Under the agreement announced this week by Dexcel and Fonterra, Dexcel will retain its brands and identity. But Dexcel managers will report directly into Fonterra, and Fonterra has made it clear that it plans to influence the research that is undertaken. Presumably Fonterra will also use its direct links with farmers to get the message out to these particular stakeholders.
There appears to be nothing in the Dairy Industry Restructuring Act (DIRA) of 2001 to stop the take over from occurring. The prospect of Fonterra taking over this whole of industry organisation was probably never considered at that time.
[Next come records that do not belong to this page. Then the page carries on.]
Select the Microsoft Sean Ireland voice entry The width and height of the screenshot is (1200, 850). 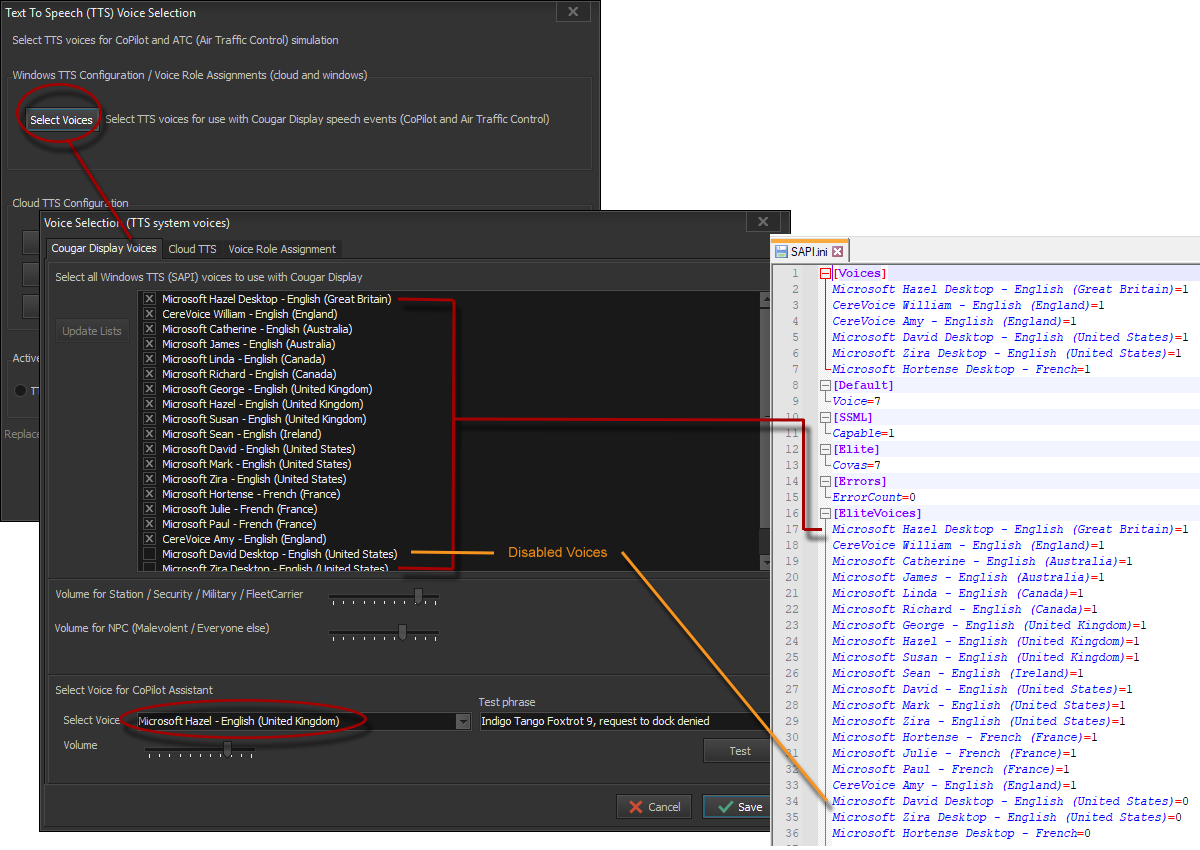241,434
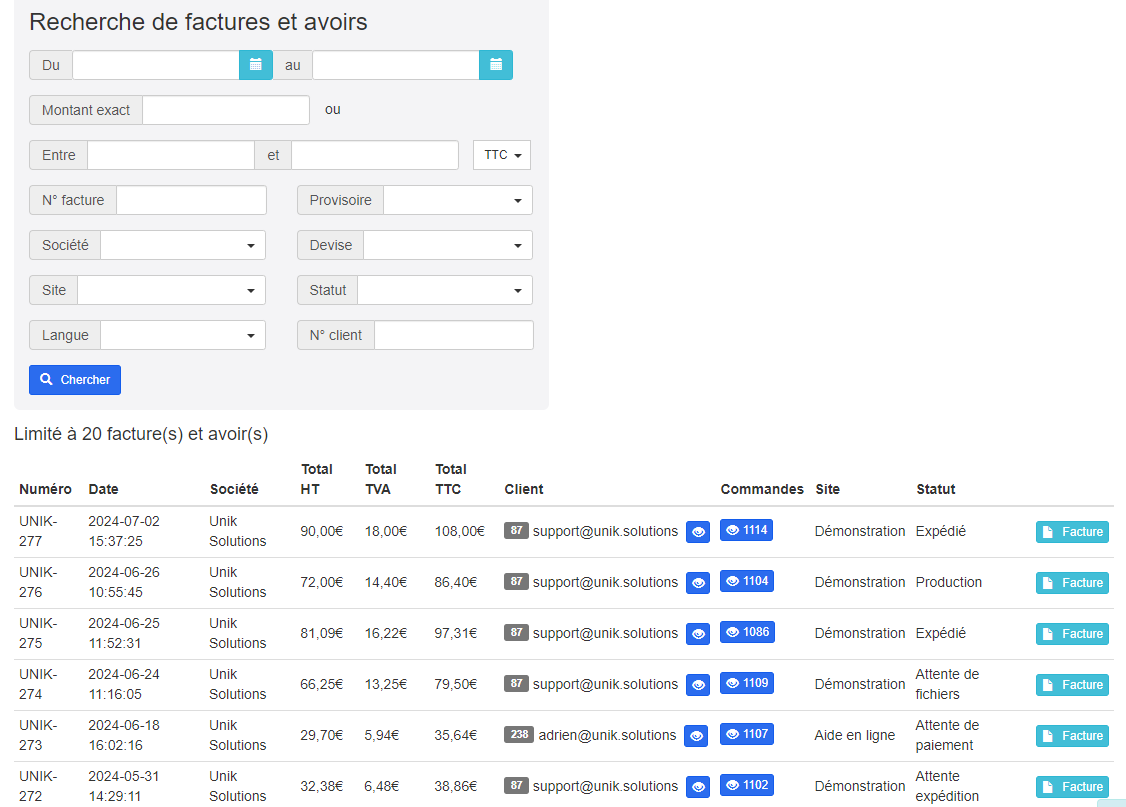Click the N° facture input field
The height and width of the screenshot is (807, 1126).
[191, 200]
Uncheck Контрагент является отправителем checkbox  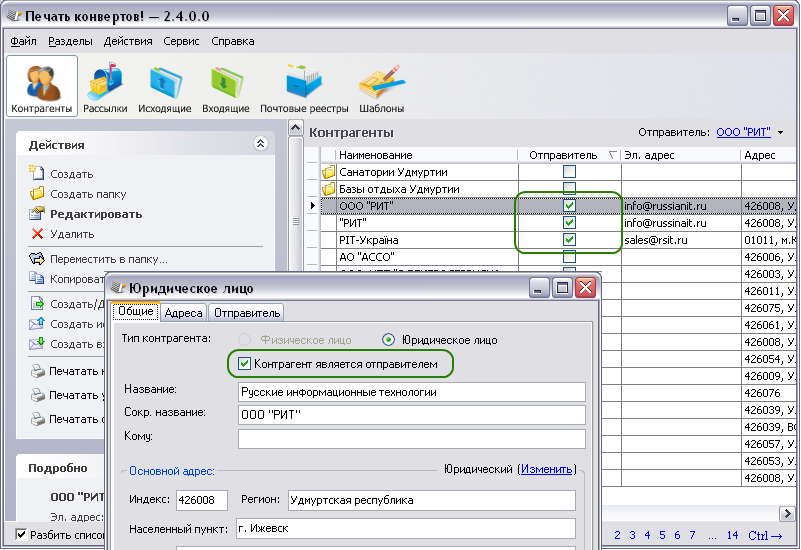(245, 364)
But it was to stop Fonterra from gaining an entrenched monopolistic position that the DIRA was put in place. And this move, putting Fonterra in control of all the on-farm research and extension, clearly reinforces Fonterra’s monopolistic position. There has been no purchase cost.
Dexcel is structured as a tax exempt not-for-profit trust. It seems that this structure will be retained, at least for the next three years. But this will just be the shell. In reality, Dexcel will be part of Fonterra.
Dexcel obtains much of its funds from Dairy Insight, which collects a levy from all farmers under the Commodity Levies Act of 1990. Dairy Insight then allocates these funds for specific projects. Dairy Insight Chairman, Ian Robb, has expressed surprise at this week’s events. Mr Robb, as the immediate past Chairman of Westland Co-operative Dairy Company, would be well aware that this may not be in the best interests of his fellow Westland dairy farmers, who do not belong to Fonterra.
Dairy Insight has 17,000 stakeholders who separately vote in the Directors of both Dairy Insight and Dexcel. These stakeholders include about 4500 sharemilkers who pay part of the levy but do not have shares in Fonterra. Also, the non-Fonterra farmers include the suppliers of Tatua and Open Country, as well as Westland.
Dexcel appears to have conflicts of interest. Its Chairman, Jim van der Poel is also one of Fonterra’s nine farmer appointed directors. It is in situations such as this that having industry leaders wearing multiple hats gets more than a little messy. It is notable that Dexcel’s CEO, John Caradus, has apparently already made the move to Fonterra.
The history of the dairy industry shows that change occurs in incremental steps. So the current three-year management agreement will probably be just the first step to somewhere different. After three years Fonterra will be in a position, if it so wishes, to employ the Dexcel staff directly. At that time it could advise its members to vote against continuing the levy under the Commodity Levies Act and for Fonterra to run the research as a totally internal operation.
At that point Dexcel will have been destroyed and the rest of the industry will have no organisation to conduct whole of industry research. It will be a master coup, and it is not clear how anyone can stop it from happening.